Am 11. Oktober 2012, vor laufenden Kameras und Unmengen von Journalisten öffnete Peter Englund, ständiger Sekretär der Schwedischen Akademie, die Tür und gab die Gewinner des Nobelpreises für Literatur bekannt.

Damit erreichte der schon zuvor bejubelte Schriftsteller neue Höhen, als der erste Literaturnobelpreisträger vom chinesischen Festland in der über hundertjährigen Geschichte der Auszeichnung.

Aber für diesen gefeierten Schriftsteller war der Weg zur literarischen Karriere nicht von Anfang an absehbar.

"Ich verließ die Schule im fünften Schuljahr. Als ich meine Mitschüler in der Schule lernen und spielen sah, während ich als Hirte arbeiten musste, war dieses Bild für mich als Teenager eine schreckliche Qual. Es zwang mich, viel zu früh erwachsen zu werden."

Obwohl Mo Yan in jungen Jahren seine Schulbildung aufgab, verlor er nie einen Durst nach Wissen. Statt aus Lehrbüchern zu lernen, las dieser zukünftige literarische Persönlichkeit mit den Ohren.

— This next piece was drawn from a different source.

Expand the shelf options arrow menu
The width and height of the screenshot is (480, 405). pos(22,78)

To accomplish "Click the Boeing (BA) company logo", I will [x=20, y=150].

"Zur Zeit der Weizenernte arbeiteten mehr als 50 Bauern zusammen. Wenn sie eine Pause machten, rauchten sie, unterhielten sich, oder erzählten sich Geschichten. Jugendliche fanden einen Ausgleich für ihre überflutende Energie im Ringen. Als Kind fühlte ich mich, als würde ich von einer Gruppe von Erwachsenen unterrichtet werden."

Durch das Mithören dieser Gespräche lernte der Schriftsteller Lektionen fürs Leben. Wenn seine Rinder und Schafe weideten, lag der junge Mann auf der Wiese und ließ seiner Phantasie freien Lauf.

Als Mo in den späten 1970er Jahren in die Armee eintrat, begann er zu schreiben. In dieser Zeit wurde der angehende Schriftsteller von ausländischen literarischen Größen wie William Faulkner inspiriert, seiner Heimatstadt mehr Aufmerksamkeit zu widmen.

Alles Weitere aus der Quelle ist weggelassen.